Set down the entries exactly as they appear, apart from the images, which stay out.

● ● ● ● ●

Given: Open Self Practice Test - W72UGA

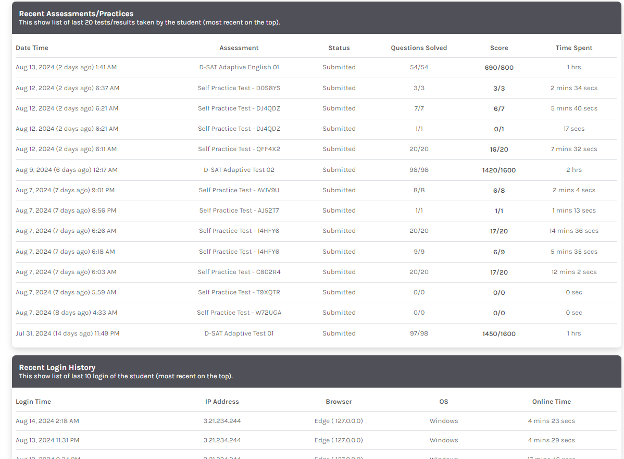Looking at the screenshot, I should click(239, 313).
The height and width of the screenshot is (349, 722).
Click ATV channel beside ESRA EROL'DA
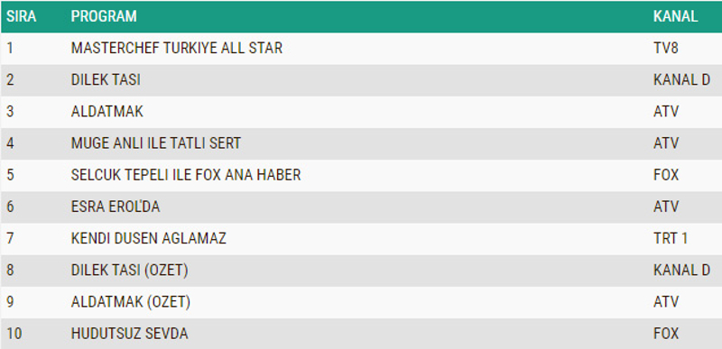pos(666,207)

● ● ● ● ●

#### [RESULT OF THE TASK]
Given: Open Self Practice Test - W72UGA

Looking at the screenshot, I should click(239, 313).
The height and width of the screenshot is (349, 722).
Click ATV channel beside ESRA EROL'DA
pos(666,207)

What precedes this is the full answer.